I forget which comedian it was who joked, “A friend will help you move house; a good friend will help you move a body.” My mind, of late, has been preoccupied with broken friendships and impending doom.
Perhaps it’s to be expected given the events since U.S. President Donald Trump’s recent inauguration. “There are decades where nothing happens, and there are weeks where decades happen,” Lenin apparently said. As I sit writing in Central Europe, bombs are being dropped not too far from me by a despotic regime that the United States is now aligning with and which, without too much convincing, would march further westwards into currently peaceful parts of the continent. Europe is rearming for the first time since the 1930s. NATO is a bad sneeze away from death. “The end of Pax Americana is clearly in sight,” Ian Buruma wrote last week. “The free world needs a new leader,” Kaja Kallas, the European Union’s foreign policy chief, has said.

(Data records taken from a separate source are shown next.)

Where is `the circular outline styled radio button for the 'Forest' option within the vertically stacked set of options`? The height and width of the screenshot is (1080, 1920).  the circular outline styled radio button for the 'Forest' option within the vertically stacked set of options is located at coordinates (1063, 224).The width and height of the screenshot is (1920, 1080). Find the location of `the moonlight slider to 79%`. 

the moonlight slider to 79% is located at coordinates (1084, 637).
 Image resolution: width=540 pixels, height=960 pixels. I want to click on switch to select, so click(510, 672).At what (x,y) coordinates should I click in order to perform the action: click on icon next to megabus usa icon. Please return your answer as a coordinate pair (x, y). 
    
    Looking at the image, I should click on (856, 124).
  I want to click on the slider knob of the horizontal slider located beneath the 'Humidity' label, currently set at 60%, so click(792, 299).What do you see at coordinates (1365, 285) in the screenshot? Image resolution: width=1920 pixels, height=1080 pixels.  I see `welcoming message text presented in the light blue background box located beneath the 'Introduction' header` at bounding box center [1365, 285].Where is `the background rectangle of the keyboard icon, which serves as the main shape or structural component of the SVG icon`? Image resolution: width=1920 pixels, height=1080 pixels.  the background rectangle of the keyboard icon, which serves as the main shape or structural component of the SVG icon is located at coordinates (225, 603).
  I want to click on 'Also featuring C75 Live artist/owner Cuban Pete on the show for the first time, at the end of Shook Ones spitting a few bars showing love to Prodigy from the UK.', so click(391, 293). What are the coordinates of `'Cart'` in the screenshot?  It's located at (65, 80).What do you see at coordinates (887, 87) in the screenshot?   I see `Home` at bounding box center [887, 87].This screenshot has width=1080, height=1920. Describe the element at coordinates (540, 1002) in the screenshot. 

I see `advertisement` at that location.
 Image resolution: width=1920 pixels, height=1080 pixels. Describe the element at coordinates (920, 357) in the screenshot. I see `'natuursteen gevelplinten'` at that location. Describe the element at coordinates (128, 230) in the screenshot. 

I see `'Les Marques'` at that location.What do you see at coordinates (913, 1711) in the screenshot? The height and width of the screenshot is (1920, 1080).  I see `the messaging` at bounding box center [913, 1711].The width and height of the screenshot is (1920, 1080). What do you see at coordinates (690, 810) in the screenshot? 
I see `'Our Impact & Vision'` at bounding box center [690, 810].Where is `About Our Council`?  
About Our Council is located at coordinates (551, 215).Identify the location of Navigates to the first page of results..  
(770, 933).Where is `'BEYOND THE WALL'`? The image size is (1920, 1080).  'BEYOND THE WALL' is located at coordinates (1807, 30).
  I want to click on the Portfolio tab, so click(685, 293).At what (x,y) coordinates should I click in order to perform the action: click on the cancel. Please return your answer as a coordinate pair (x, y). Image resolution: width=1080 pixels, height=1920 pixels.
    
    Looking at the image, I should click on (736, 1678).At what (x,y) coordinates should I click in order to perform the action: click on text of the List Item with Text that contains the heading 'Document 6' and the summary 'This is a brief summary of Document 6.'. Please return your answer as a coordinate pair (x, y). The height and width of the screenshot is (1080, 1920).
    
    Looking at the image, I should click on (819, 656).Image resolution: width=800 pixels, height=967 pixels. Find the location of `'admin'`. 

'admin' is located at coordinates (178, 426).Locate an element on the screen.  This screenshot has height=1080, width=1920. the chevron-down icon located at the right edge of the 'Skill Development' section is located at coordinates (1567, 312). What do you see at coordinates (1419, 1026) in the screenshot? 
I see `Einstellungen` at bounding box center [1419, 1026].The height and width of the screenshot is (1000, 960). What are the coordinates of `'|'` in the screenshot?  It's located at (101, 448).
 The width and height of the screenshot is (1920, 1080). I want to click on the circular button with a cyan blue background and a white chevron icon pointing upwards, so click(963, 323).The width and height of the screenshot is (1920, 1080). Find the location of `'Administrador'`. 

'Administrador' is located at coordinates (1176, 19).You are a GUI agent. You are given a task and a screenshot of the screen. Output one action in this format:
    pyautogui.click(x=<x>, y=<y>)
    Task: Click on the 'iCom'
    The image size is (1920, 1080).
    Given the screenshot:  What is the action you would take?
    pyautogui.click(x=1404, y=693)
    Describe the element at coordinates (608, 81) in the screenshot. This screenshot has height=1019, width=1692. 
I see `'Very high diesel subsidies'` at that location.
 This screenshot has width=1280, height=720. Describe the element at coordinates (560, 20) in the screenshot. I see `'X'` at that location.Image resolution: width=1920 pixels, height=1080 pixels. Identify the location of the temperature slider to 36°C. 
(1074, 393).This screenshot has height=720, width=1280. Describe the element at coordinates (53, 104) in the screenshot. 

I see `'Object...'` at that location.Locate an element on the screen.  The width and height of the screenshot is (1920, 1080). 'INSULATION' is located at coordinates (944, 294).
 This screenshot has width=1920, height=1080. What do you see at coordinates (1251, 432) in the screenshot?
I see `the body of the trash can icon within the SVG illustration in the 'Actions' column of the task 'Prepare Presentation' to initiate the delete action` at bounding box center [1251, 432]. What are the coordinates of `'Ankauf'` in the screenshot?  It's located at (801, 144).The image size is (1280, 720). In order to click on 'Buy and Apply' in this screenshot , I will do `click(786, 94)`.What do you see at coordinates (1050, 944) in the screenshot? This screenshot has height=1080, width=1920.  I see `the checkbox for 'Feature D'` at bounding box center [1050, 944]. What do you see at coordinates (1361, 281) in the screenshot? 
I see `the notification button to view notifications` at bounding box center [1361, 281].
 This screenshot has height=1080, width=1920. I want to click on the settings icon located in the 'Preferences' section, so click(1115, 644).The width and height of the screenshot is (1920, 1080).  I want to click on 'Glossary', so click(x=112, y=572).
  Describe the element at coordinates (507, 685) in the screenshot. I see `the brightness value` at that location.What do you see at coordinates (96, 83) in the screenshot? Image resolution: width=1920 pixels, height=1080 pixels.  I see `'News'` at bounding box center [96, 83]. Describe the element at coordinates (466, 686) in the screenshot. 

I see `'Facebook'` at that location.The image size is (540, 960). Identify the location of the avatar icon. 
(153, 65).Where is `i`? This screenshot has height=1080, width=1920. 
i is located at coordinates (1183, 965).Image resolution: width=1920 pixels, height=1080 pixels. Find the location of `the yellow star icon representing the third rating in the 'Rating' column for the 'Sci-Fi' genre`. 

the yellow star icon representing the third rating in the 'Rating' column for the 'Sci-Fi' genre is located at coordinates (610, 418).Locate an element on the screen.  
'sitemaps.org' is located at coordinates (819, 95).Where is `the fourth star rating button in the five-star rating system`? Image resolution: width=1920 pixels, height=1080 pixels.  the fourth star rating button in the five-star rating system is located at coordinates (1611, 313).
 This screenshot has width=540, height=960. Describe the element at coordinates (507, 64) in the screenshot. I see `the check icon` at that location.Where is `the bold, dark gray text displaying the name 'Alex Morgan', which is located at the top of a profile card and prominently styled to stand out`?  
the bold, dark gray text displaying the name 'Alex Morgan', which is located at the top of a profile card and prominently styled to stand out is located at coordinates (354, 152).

As I sit writing, Southeast Asia is also looking destined for more instability and less peace. The Myanmar civil war is well into its fourth year and shows no signs of letting up. The term “failed state” is now on the lips. Irredentist claims are becoming mainstream again. Tensions continue to mount between Cambodia and Thailand. I cannot see how the region is going to tackle the insurmountable menace of cyberscammers without either greater direct involvement of the Chinese police or some sort of intrusion into a neighbor’s national sovereignty (or the latter by the former).